«Милиция! Милиция! Милиция!», – повторял я лично для себя, как бы пытаясь увероваться в реальности происходящего. Бросившись к окну в поисках выхода, мне пришлось понять, что спрыгнуть с седьмого этажа не так легко как кажется, если только ты не человек-паук.
«Что делать? Где найти выход?» – вопросов было слишком много, а вот с ответами сложился крайний дефицит.
Стены, пол и все остальное были буквально испещрены моим взглядом в поисках решения. Я даже зачем-то заглянул в помойное ведро, но все впустую.

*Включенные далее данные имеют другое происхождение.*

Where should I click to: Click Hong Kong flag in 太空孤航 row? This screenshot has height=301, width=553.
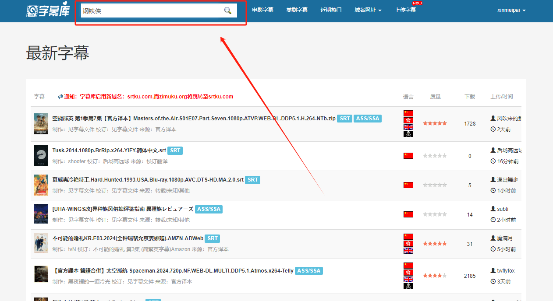coord(408,273)
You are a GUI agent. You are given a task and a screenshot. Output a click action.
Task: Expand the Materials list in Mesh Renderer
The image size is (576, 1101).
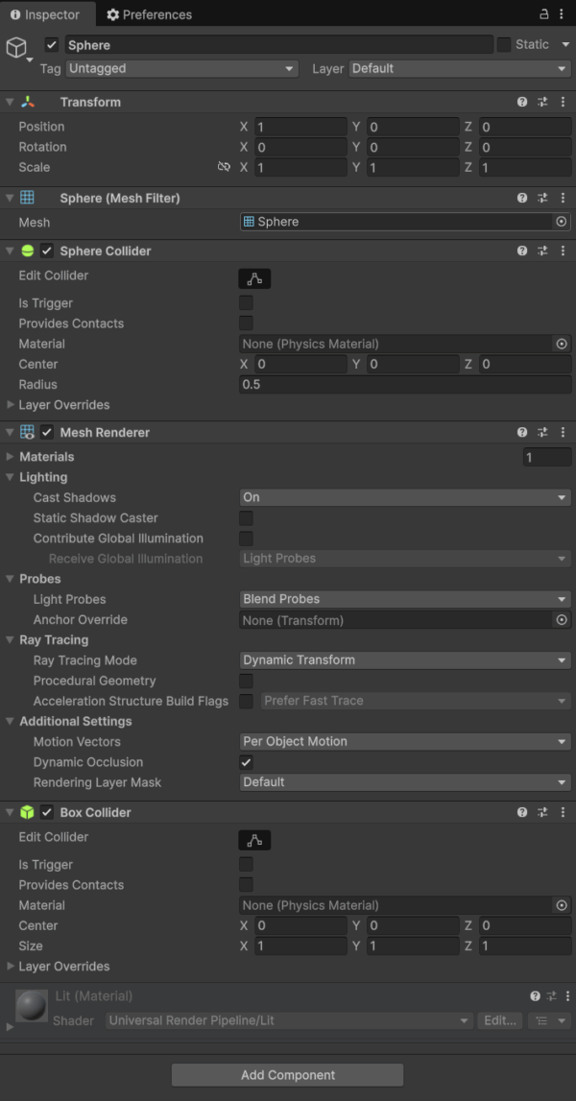tap(11, 457)
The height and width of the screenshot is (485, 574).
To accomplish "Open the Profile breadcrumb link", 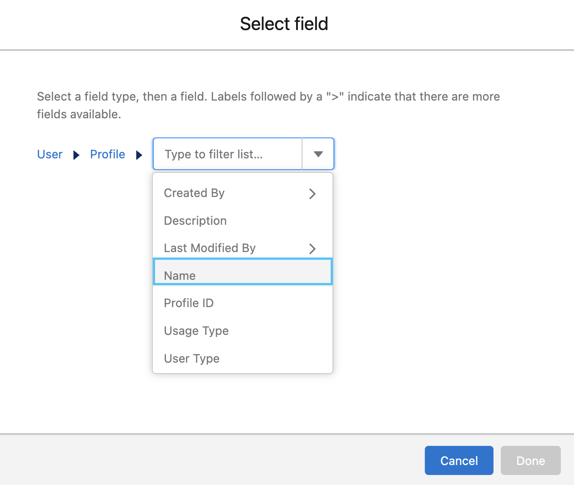I will pyautogui.click(x=107, y=154).
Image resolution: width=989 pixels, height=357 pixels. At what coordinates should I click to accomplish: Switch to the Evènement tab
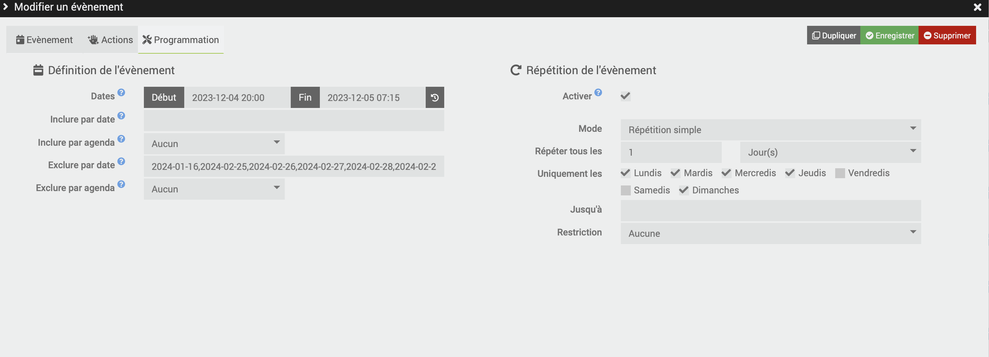(45, 40)
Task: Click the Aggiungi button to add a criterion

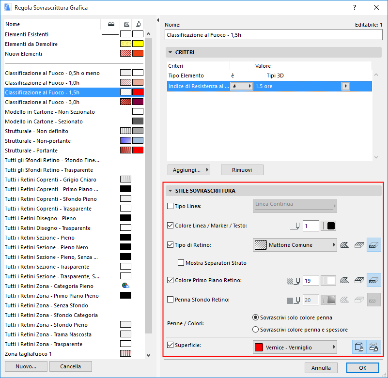Action: coord(189,170)
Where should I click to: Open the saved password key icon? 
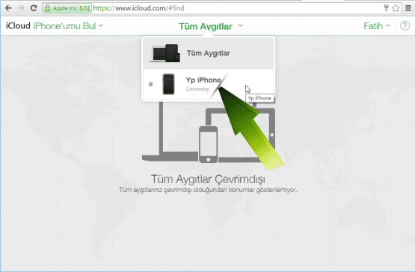[386, 8]
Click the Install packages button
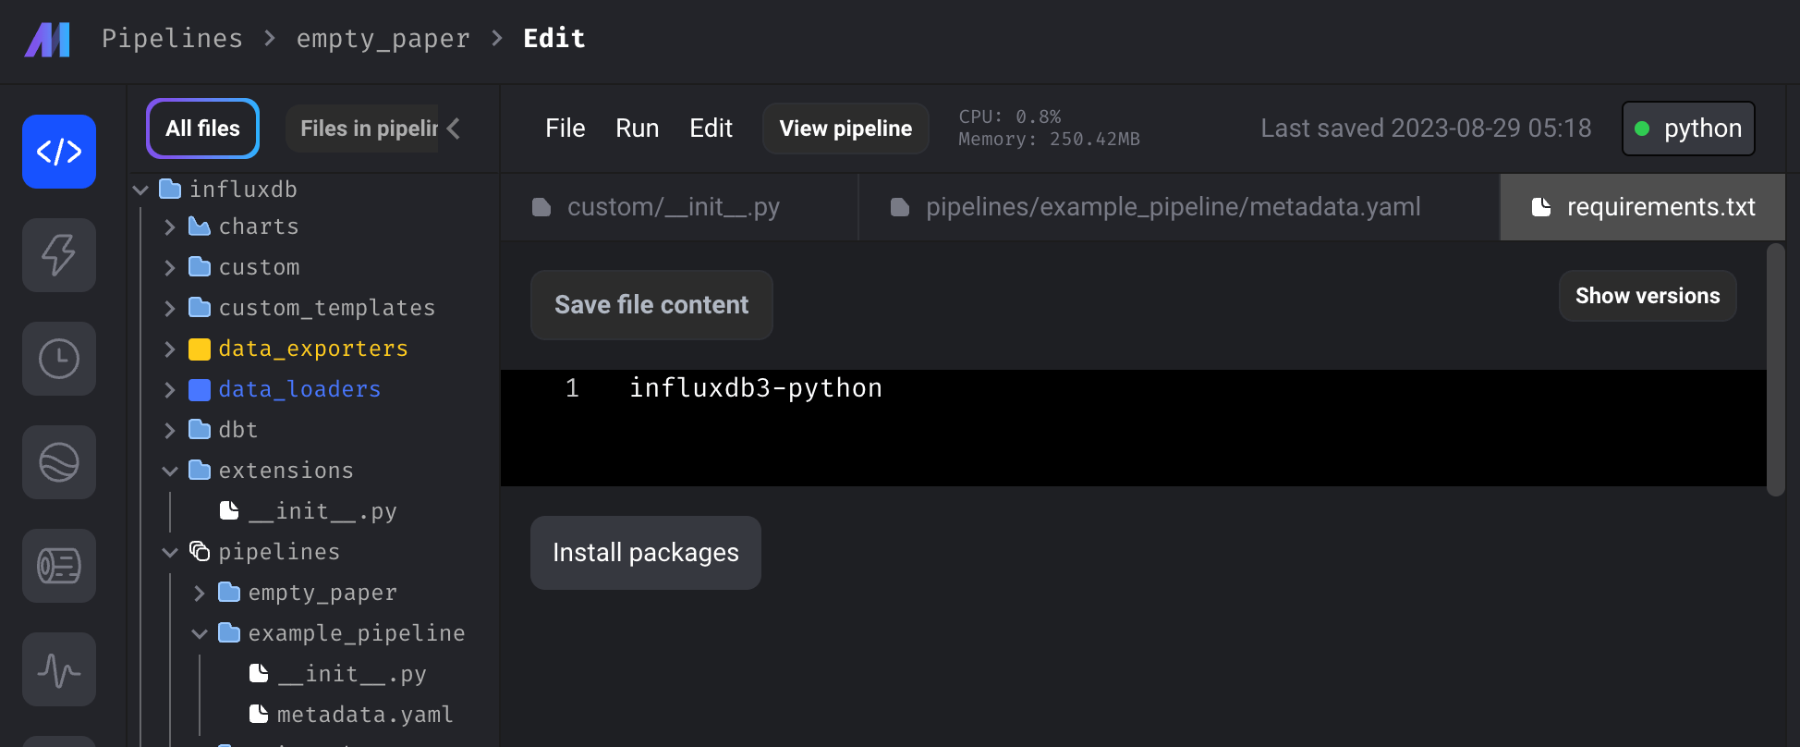1800x747 pixels. point(645,553)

«Давид!» – хорошая мысль, если ее адресант где-то поблизости.
Но его телефон не отвечал, а стук в дверь в полуголом виде не принес даже малейших результатов. А это все-таки была последняя надежда.
«Может сдаться?» – очередная дурость залезла мне в голову, но, еще немного пораскинув мозгами, мне пришлось согласиться, что это лучшее из возможного.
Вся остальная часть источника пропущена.